I started off with looking at Julia Kristeva’s book Powers of Horror as everything that I had found that was previously written on abjection referenced her and the beginning ideas of this process. The obtaining of Barbra Creed’s book A Monstrous Feminine allowed me to further research and back up many of the ideas I already had in terms of men fearing women for their natural pro creating powers and the likening of the uterus to the devil as this has come up in many readings and talks on classic paintings that I have partaken in throughout my education. Learning more about how woman’s biology was seen, and to some extent still is, as threatening to men’s power has inspired me to carry on my own art practice in further years within the realms of this subject.
The use of sexualisation within my dissertation was a natural step from my research into the abject body as often they are both linked or one can be used to describe the other.

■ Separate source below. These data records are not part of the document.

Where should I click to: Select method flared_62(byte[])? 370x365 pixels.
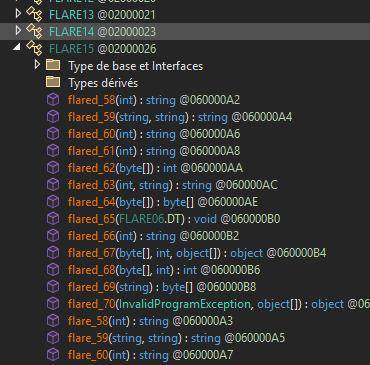[155, 168]
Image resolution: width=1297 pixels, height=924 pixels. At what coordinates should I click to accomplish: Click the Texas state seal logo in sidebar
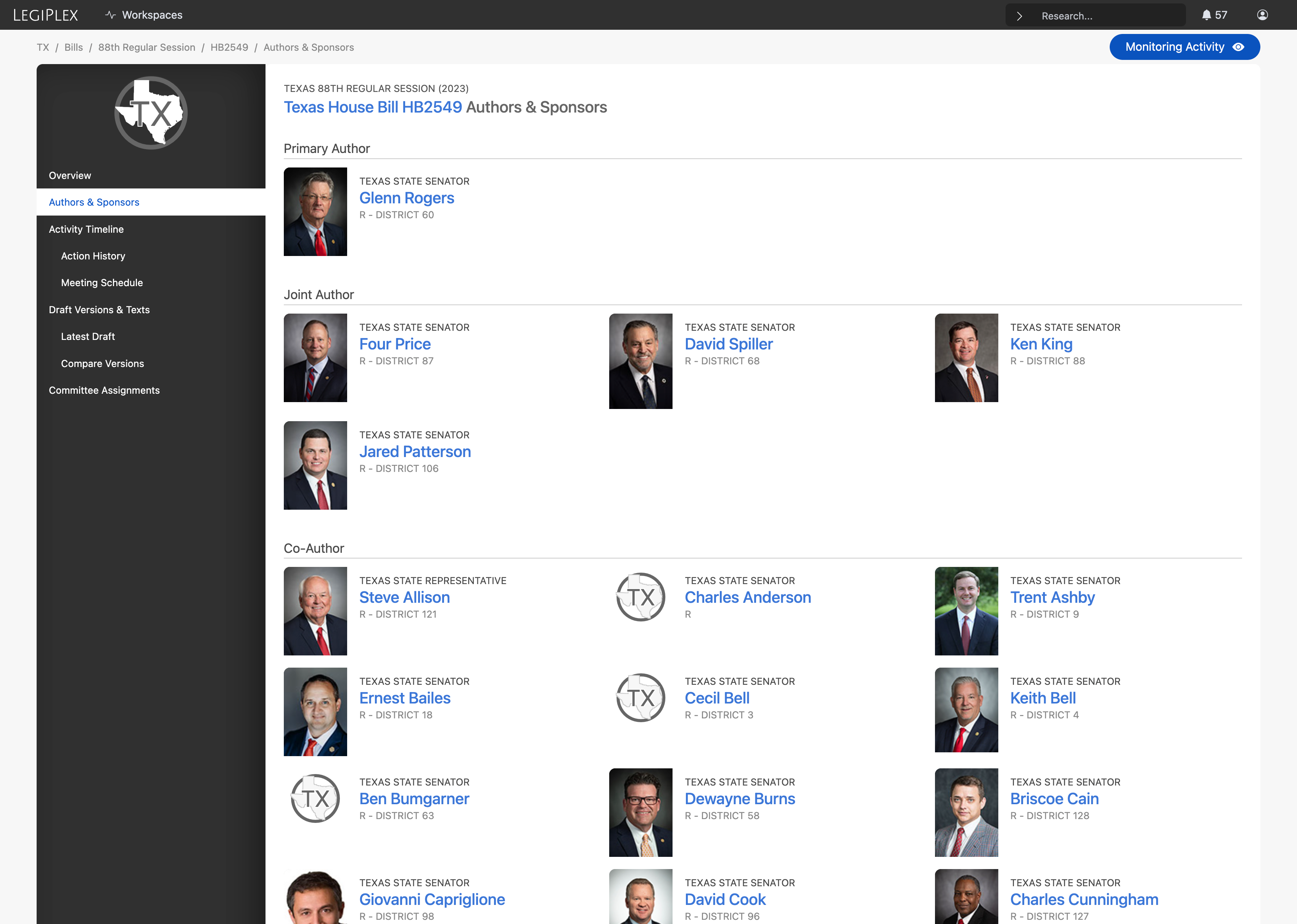[151, 113]
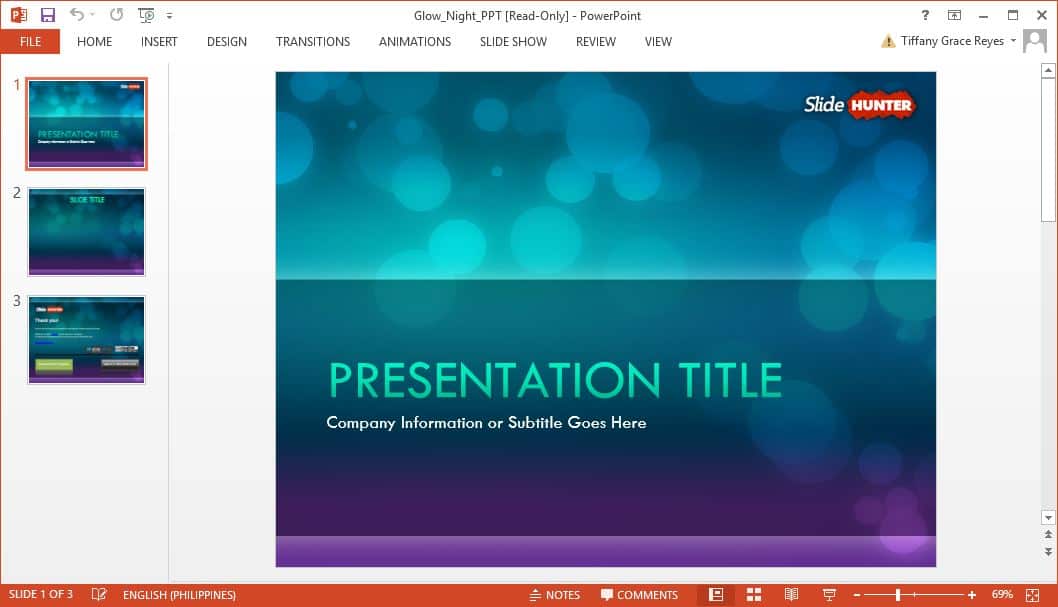
Task: Expand Customize Quick Access Toolbar dropdown
Action: [169, 16]
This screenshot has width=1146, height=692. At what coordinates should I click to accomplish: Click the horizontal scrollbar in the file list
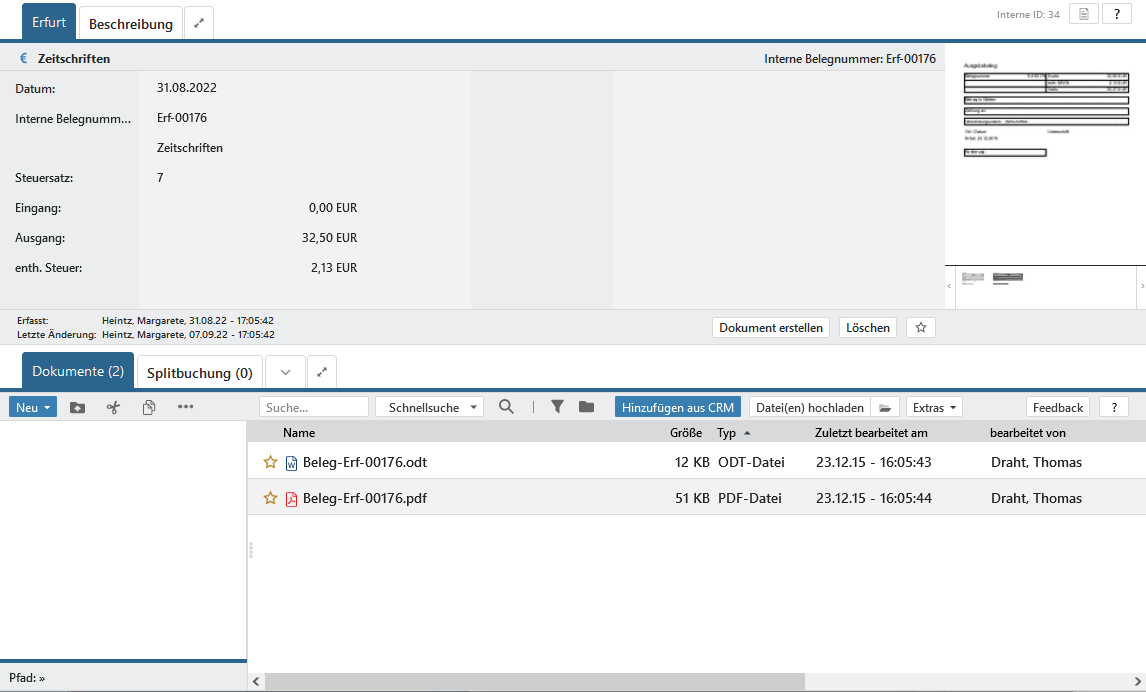pos(535,681)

During my research into why men sexualise and supress women I came across Natasha Walter’s book Living Dolls – The Return of Sexism which has changed my views on current society to the point where I thought about changing the subject and rewriting my dissertation to look more into the societal changes women have faced and why circumstances have ended up like this. In her book she interviews many young girls with in different aspects of the sex trade from prostitution to pole dancing. Before this book I was well on the feminist side (without calling myself a feminist) of sexual empowerment being a positive thing for women and would often think along the lines of I can dress and do whatever I want because it’s my liberation and empowerment. But now looking back I can see how woman are still getting into the exact situations they were previously but rather then blaming men for the violence and objectification they have no one to blame but themselves and their feminist empowerment fed to them by other women.

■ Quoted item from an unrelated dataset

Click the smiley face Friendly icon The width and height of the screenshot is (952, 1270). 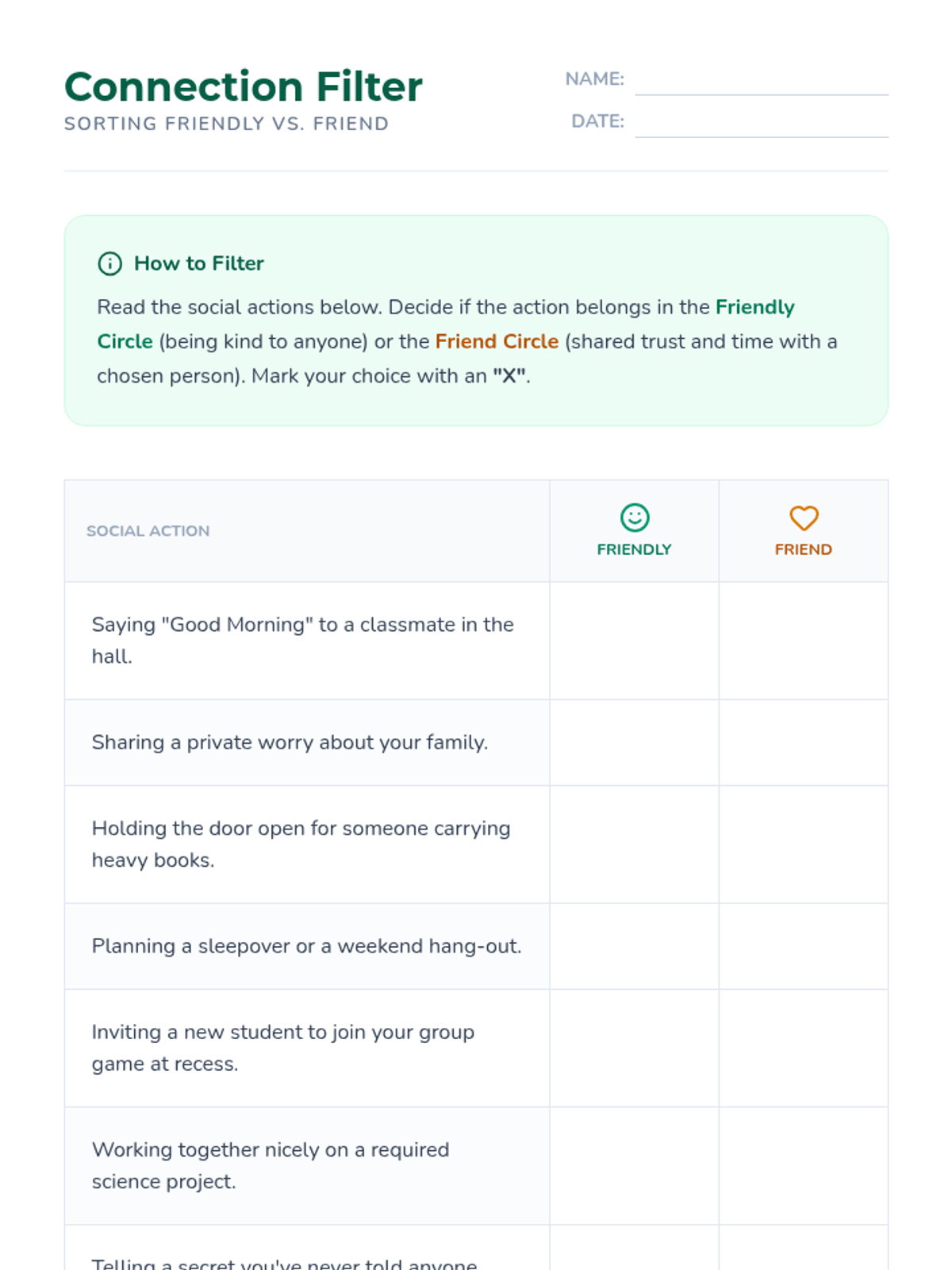click(634, 518)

I was stuck on how to further this dissertation when it was suggested to me that I look at the combined sexualised and abject in the form of breasts. I have always had a fascination with the suppression of woman’s breasts and the controversy around women breastfeeding in public and the role of clothing in rape culture. From this I am an avid partaker and follower of the Free the Nipple Campaign that is fighting for breast and nipple equality throughout society, culture and the Internet. Even though finding breasts sexually attractive myself I have always seen this as my own problem and not that of the women that has produced the breasts. So the fascination on why this has become such a big statement in the modern world is fascinating to me and being given the opportunity within my own education to read more into this has been a pleasure.

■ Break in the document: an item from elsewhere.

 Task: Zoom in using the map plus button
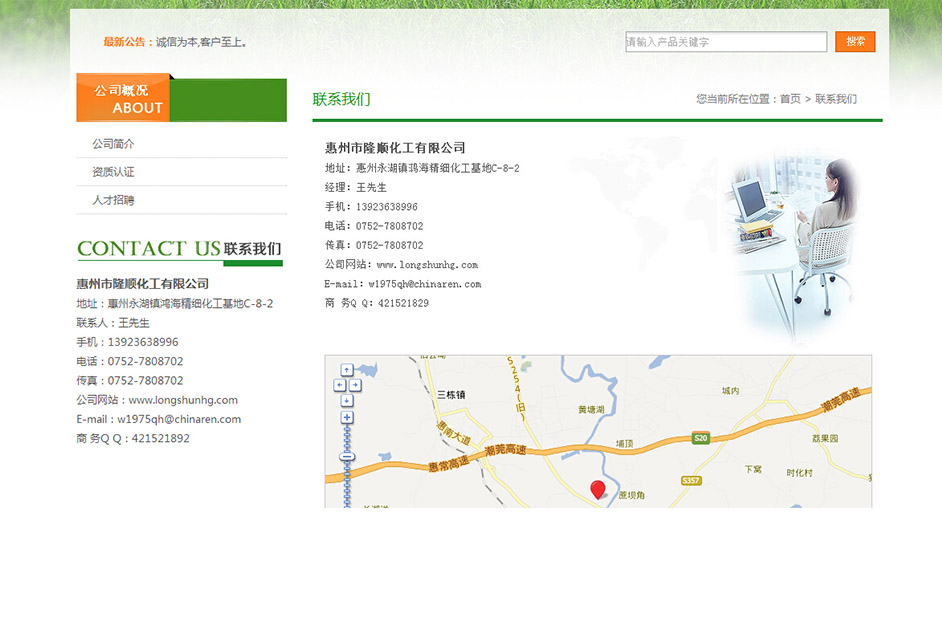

I was already planning on using the argument about breast feeding in public within my sexualisation section but the use of the third chapter meant that I was able to explore other areas of the female sexualisation, such as the history of sexualisation within artwork.
The use of the artists in this dissertation excluding the ones of painting and sculpture are all personal favourites of mine and therefore inspired me to explain and demonstrate their strong reactions and links to the themes in my dissertation. From all the in-depth research into these artists I have enthused myself into pushing my own studio practice, as the reactions and lasting feelings these works have on the audiences. I would love to try and recreate these types of cultural reactions throughout my own degree work.
I always struggle with the writing aspect of my degree due to being severely dyslexic. The actual process of reading all the research material is the first hurdle I came to and you could say partially fell at, as to my difficulties I wasn’t able to read the books in the most in-depth way and therefore have probably missed out on lots of fine grade changing details. When attempting to get help from the university with the structure, layout, and overall correctness of my dissertation, I was left with confusion as all the help I was given was only on my introduction that I was already satisfied with at the beginning of the session. I think to get over these problems I will need to practice my essay structures, basic English writing skills and my reading skills to be within hope of completing my doctoral thesis within the next 10 or so years.
But when I look back on my journey through school to the final year of my degree, I have nothing but respect and pride for myself. From being diagnosed with dyslexia at the end of junior school I began to properly learn to read and write in my first two years of secondary school and from there I have never felt like I have had the confidence to read a section of text out loud, let alone creating a high standard piece of academic writing.